[[ GIVEN DATA open ]]

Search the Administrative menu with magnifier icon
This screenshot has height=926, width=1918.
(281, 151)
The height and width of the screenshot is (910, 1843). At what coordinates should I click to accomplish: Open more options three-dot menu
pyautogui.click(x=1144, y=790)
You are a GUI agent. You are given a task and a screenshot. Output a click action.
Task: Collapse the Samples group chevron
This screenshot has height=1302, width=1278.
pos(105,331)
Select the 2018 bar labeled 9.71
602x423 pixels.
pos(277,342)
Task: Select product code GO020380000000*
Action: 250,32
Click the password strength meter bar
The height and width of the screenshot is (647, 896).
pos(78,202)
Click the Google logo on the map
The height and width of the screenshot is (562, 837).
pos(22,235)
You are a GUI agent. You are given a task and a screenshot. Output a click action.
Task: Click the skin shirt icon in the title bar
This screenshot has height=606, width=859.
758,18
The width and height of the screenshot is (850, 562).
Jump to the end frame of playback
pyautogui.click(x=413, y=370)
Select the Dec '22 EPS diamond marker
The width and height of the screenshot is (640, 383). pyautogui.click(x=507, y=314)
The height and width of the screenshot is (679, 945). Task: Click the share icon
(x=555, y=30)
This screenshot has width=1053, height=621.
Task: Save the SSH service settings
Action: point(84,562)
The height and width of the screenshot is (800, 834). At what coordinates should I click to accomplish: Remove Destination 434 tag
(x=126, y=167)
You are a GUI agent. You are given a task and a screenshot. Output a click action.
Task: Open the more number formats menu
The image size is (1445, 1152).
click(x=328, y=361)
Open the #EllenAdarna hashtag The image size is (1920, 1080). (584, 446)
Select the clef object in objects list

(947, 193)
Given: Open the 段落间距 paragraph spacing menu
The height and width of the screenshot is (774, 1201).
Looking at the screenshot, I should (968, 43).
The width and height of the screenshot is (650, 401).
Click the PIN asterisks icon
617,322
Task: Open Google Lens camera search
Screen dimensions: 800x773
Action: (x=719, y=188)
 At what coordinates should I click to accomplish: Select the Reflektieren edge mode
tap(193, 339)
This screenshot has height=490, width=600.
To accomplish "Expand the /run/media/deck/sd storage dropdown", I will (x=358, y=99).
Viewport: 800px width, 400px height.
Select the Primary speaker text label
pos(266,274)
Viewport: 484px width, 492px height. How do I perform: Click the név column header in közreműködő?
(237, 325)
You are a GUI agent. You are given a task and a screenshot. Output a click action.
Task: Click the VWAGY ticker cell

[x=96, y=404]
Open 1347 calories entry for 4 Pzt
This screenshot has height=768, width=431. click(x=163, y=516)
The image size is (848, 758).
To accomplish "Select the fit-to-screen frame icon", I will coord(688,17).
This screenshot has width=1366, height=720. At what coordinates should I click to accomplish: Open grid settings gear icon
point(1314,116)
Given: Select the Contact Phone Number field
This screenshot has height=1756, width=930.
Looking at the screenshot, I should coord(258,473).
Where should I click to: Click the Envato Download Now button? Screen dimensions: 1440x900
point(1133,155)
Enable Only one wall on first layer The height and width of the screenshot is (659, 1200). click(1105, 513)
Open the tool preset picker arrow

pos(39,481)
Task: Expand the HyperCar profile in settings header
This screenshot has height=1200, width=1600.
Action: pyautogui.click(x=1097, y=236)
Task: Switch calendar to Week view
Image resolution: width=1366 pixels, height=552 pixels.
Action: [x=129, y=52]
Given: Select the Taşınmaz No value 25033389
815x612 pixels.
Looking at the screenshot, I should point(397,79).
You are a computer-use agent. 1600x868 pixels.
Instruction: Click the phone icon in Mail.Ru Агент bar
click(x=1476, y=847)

[[ GIVEN DATA closed ]]

**WHAT IS BEING ASKED:**
Repeat only the stretch of lines starting at the one containing "Instruction: Click the" and running to the final line of the entries above.

**RESPONSE BOX:**
Instruction: Click the phone icon in Mail.Ru Агент bar
click(x=1476, y=847)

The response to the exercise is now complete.